ЗАДАНИЯ
1. Согласно фрагменту о кризисе власти в поселке Советский, кем был Владимир Сычев, когда инициативная группа выдвинула его на пост главы?
2. Продолжите текст о борьбе за пост главы администрации поселка Советский, начав сразу после его последнего предложения.

Экономический кризис не мог не отразиться на кризисе власти …местной. Весной 96-го года депутаты местного Собрания представителей выступили против главы поселковой Администрации Игоря Ходзицкого и добились его отставки. Власть в Советском тогда «временно» возглавил Валентин Юзюк. Был ему тогда 31 год. Приехал с Украины. По специальности – землеустроитель. Зимой 1997 года инициативная группа, в которую входили «представители Выборгского ЦБК, местного отделения Совета ветеранов, жители поселка»[248], выдвинула свою кандидатуру на пост главы. Это был Владимир Сычев, 52-летний руководитель ассоциации «Родники». Кандидат наук Сычев был хорошо известен среди людей, занимающихся экологией (он впервые в России организовал и провел в Выборге научную конференцию по радоновой опасности, а также занимался исследованиями процессов в бухте Радуга). Кроме того, Сычев сохранил неплохие связи с руководством комбината, где он работал мастером и начальником цеха. На недавних губернаторских выборах Владимир Сычев входил в группу поддержки Вадима Густова и числился в поселке его официальным доверенным лицом.

Не будем утомлять читателя всеми деталями событий тех дней. Отметим лишь следующие моменты. Во-первых, на «мини-скандалах» вокруг должности главы администрации «оттачивался» голос местного актива из поселковых общественных организаций – Совета ветеранов, общества инвалидов. Обсуждение кандидатуры главы не могло идти без обсуждения ситуации на ЦБК и, тем более, – без его работников. Они-то и были основной массой населения поселка. «В течение нескольких месяцев, начиная с 4 апреля 1996 года, стоял вопрос об освобождении И. Г. Ходзицкого от должности и назначении нового главы В. В. Сычева, было проведено несколько собраний депутатов, ветеранов, работников ЦБК в разных цехах, а также имелись ходатайства руководства комбината и профсоюза о назначении В. В. Сычева»[249].

Во-вторых, в конфликте вокруг поста исполнительной власти поселка приняли активное участие представители двух ветвей, исполнительной и представительной, более высокого уровня – районного. Собрание состоялось в клубе ЦБК. На нём присутствовало более 200 человек. В поселковых дебатах участвовали представители администрации района и муниципального собрания: В. А. Калинин, Л. А. Лебедева, А. И. Костенко, депутаты М. Д. Носов, С. Б. Рубинович, Е. Ю. Жжонов[250]. Отметим, что именно позиция районной администрации послужила основанием для нагнетания обстановки в январе 97-го года, когда Валерий Калинин, начальник отдела по работе с территориями районной Администрации, сделал заявление, что «главой администрации поселка надо оставить В. Юзюка, так как он не имеет замечании и справляется со своими обязанностями»[251]. В результате «трем депутатам Муниципального собрания от поселка Советский было поручено «изучить вопрос»»[252].

ИСХОДНЫЕ ДАННЫЕ
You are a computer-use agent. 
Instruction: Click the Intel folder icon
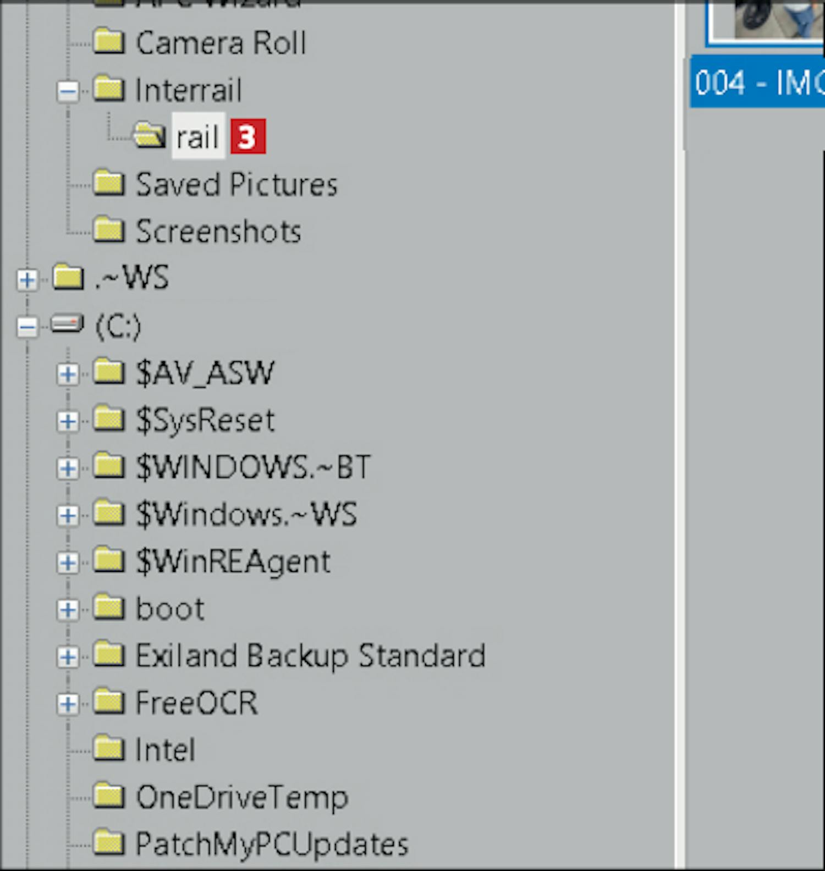(x=108, y=749)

ОТВЕТЫ
1. 52-летним руководителем ассоциации «Родники».

2.
События вокруг должности главы исполнительной власти в Советском оказались, в конечном итоге, предвосхитили аналогичных разборки, начавшиеся в самом Выборге.

Массовое недовольство людей на комбинате проходило в форме митинговщины.

Правда, имели место и индивидуальные протесты. Так, в июне прямо в пустом цеху объявила голодовку 27-летняя Татьяна Дик, начальник смены производства бумаги. История Татьяны ничем не отличается от истории тысяч других работников комбината. Разве только то, что ни родственников, ни огорода у неё в поселке не было – средства к существованию давала только зарплата.

– Дома у меня просто нет ничего съестного, – говорила Татьяна, объясняя свой поступок. – И выхода другого не вижу – я пыталась найти работу в Выборге или в Питере, но, во-первых, у меня здесь жилье, а, во-вторых, меня официально, приказом, вызвали на комбинат.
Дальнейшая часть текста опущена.